Rewrite the records from the line containing "This screenshot has width=1080, height=422." through the end of the records, including the requests, and shift every coordinate in the answers by -120. Omit the pictures from your version.

··· RECORDS

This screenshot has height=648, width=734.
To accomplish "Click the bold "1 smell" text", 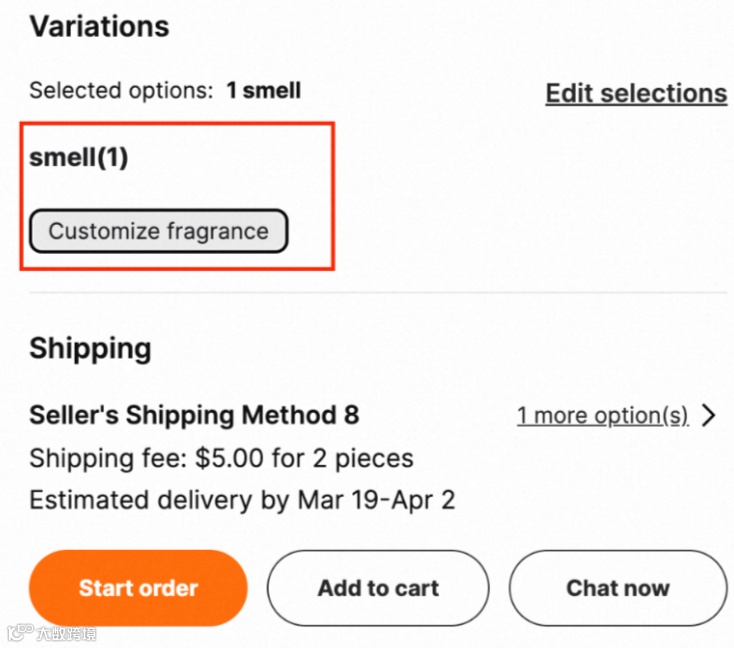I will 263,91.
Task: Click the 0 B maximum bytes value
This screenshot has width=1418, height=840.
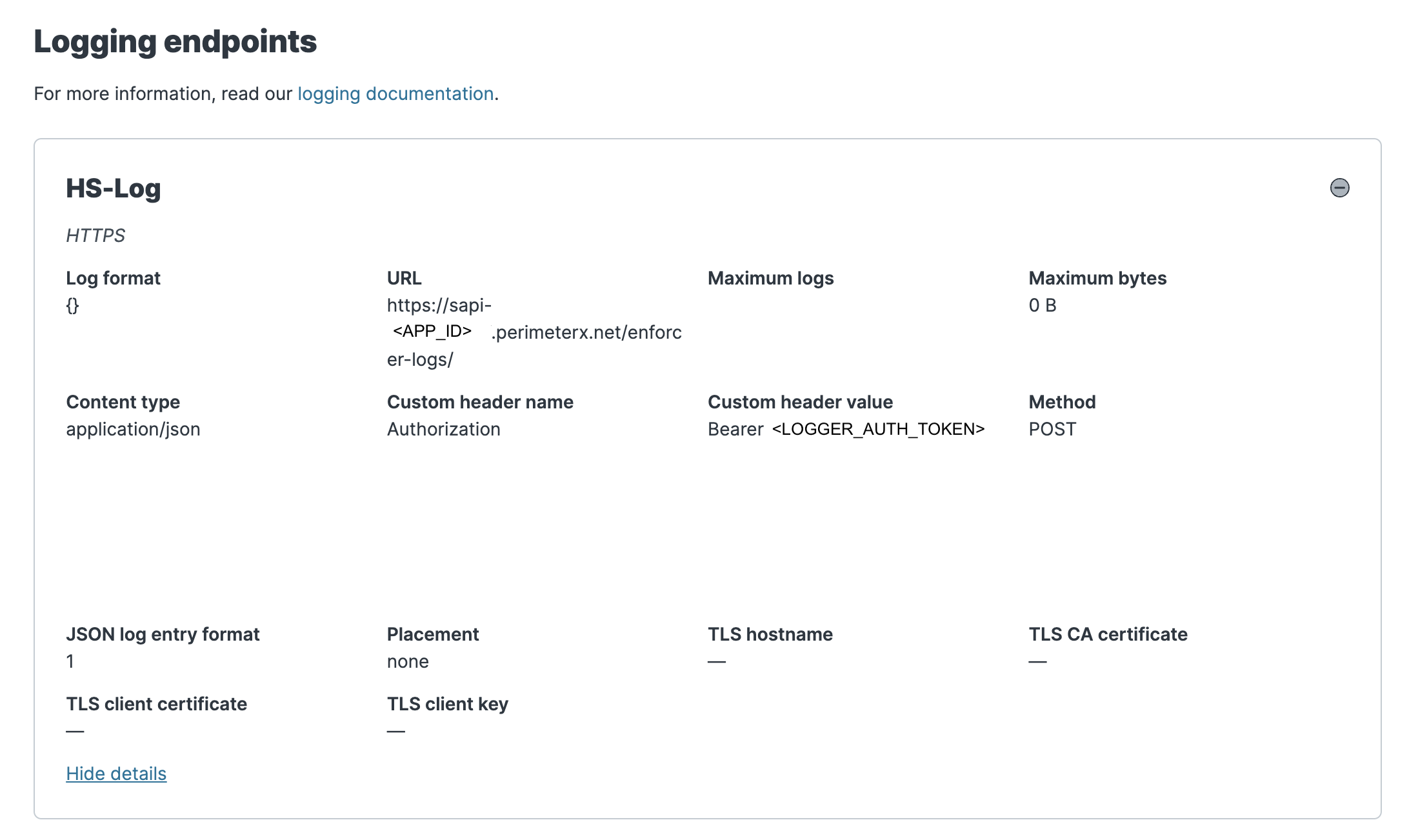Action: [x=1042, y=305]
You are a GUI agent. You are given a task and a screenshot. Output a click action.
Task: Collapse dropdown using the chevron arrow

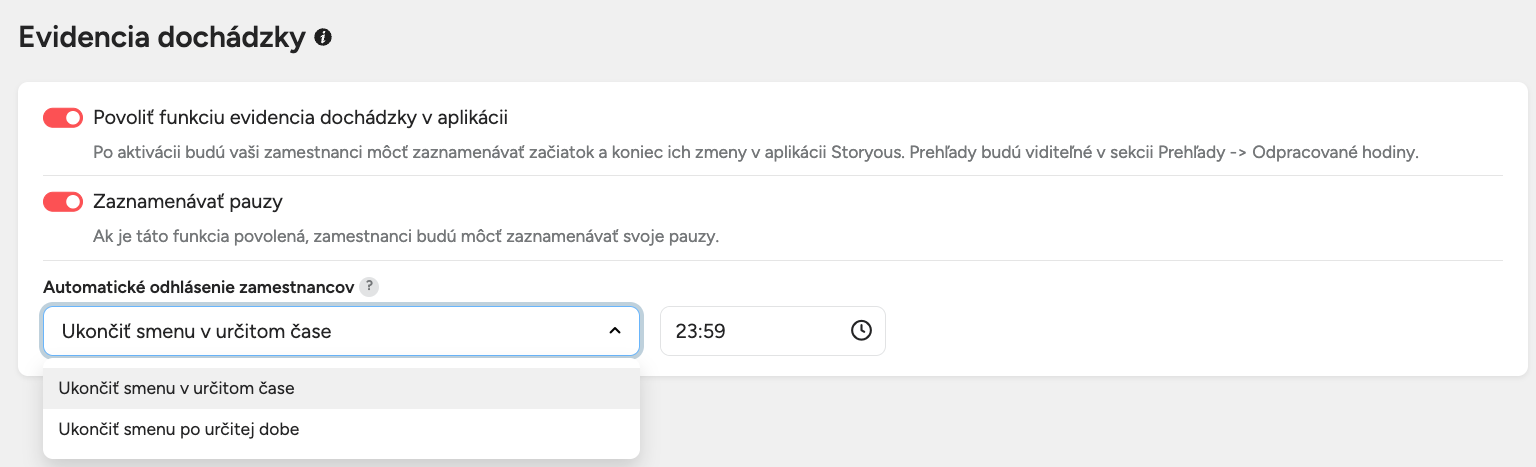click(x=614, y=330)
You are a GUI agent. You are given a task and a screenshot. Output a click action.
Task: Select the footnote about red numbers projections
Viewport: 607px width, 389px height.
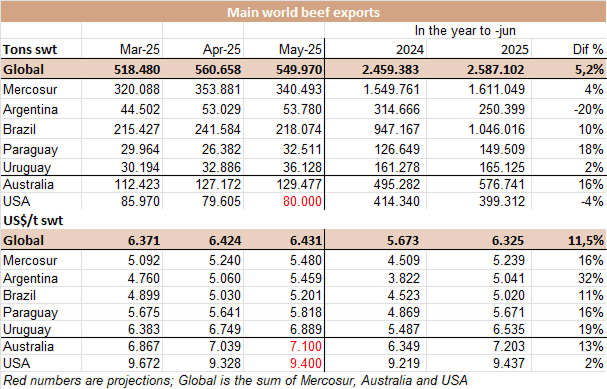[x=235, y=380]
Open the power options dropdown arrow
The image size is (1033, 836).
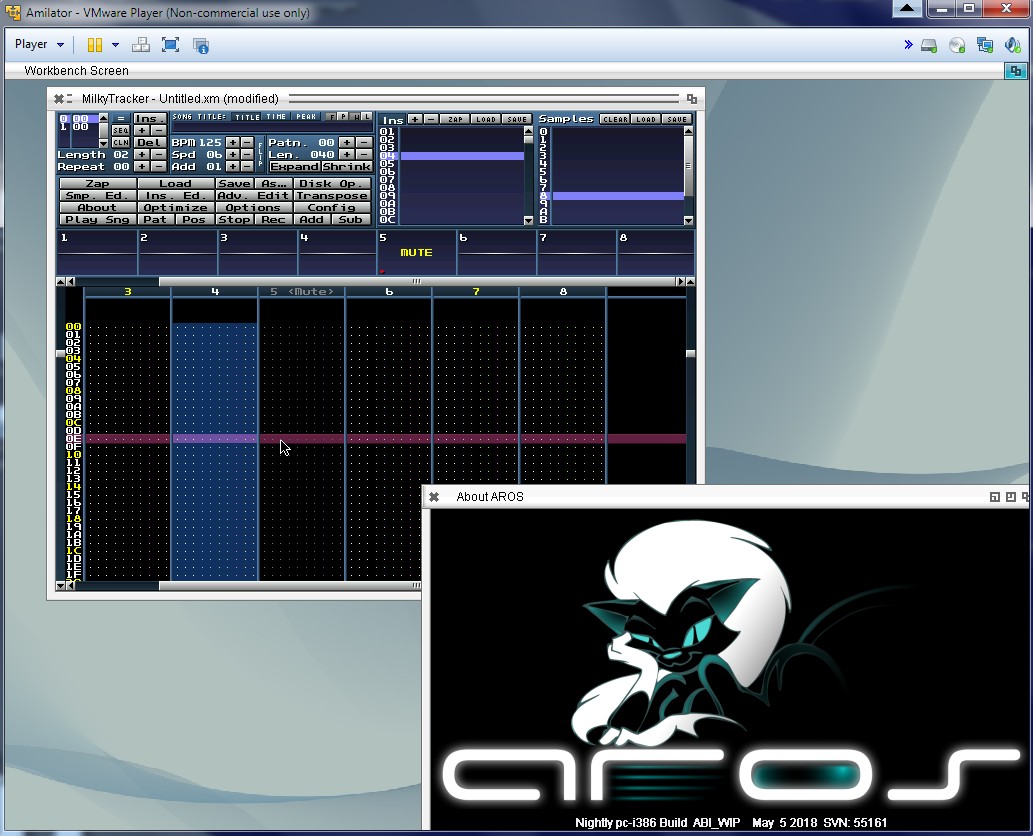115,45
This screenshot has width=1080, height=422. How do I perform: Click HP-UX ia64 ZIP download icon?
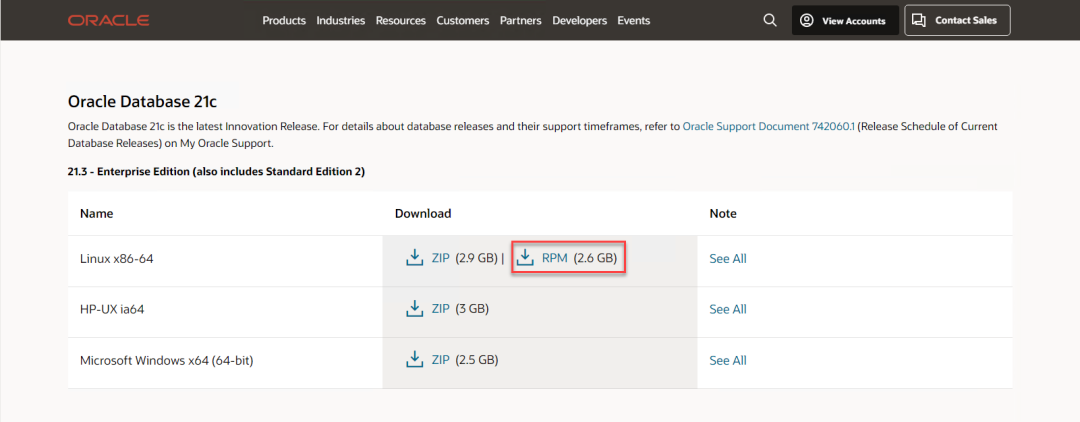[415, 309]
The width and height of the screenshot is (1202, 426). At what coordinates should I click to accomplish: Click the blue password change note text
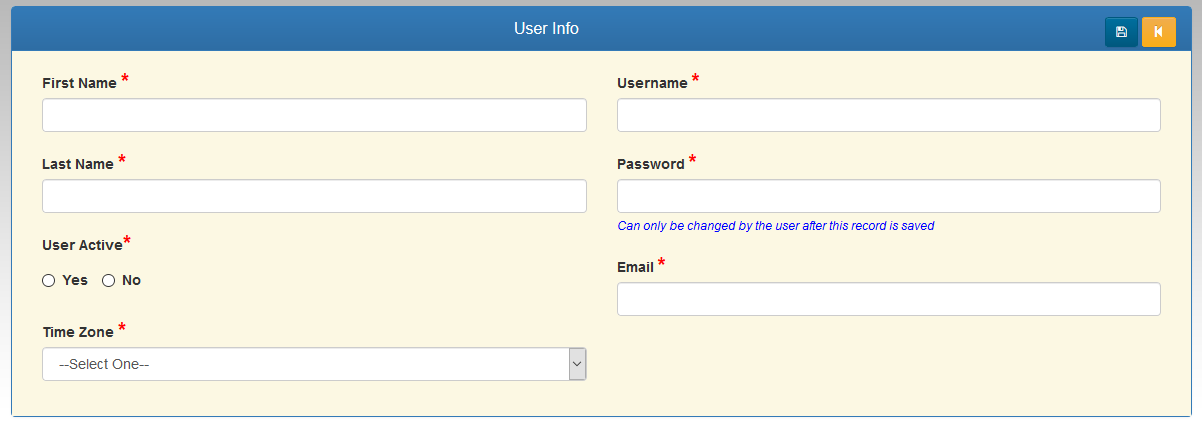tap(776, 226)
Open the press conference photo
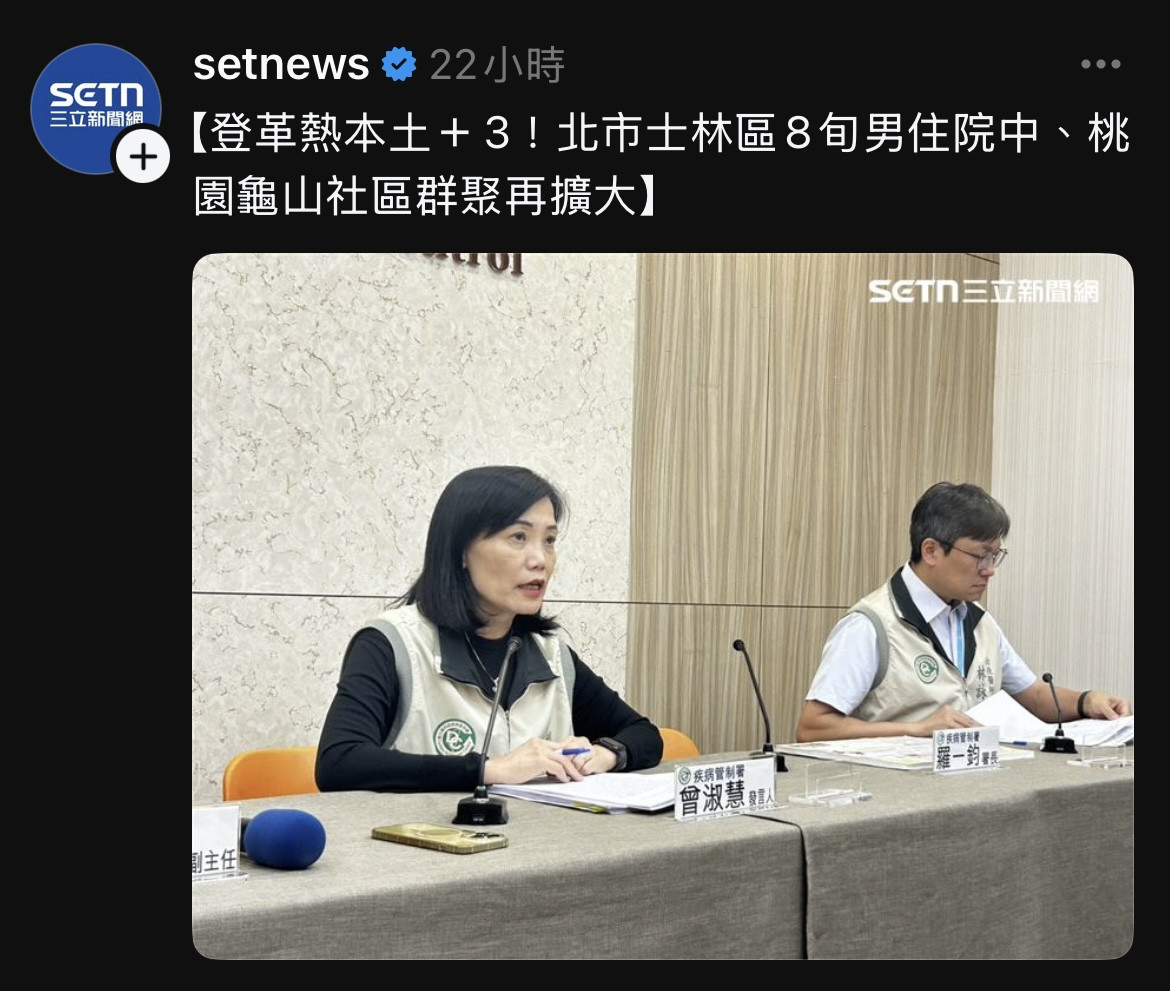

······

• [EXERCISE RESPONSE]
This screenshot has width=1080, height=422. How do I perform: Click HP-UX ia64 ZIP download icon?
[295, 189]
The width and height of the screenshot is (1202, 426). At what coordinates should I click to accomplish: Click the blue password change note text
tap(656, 106)
Open the press conference photo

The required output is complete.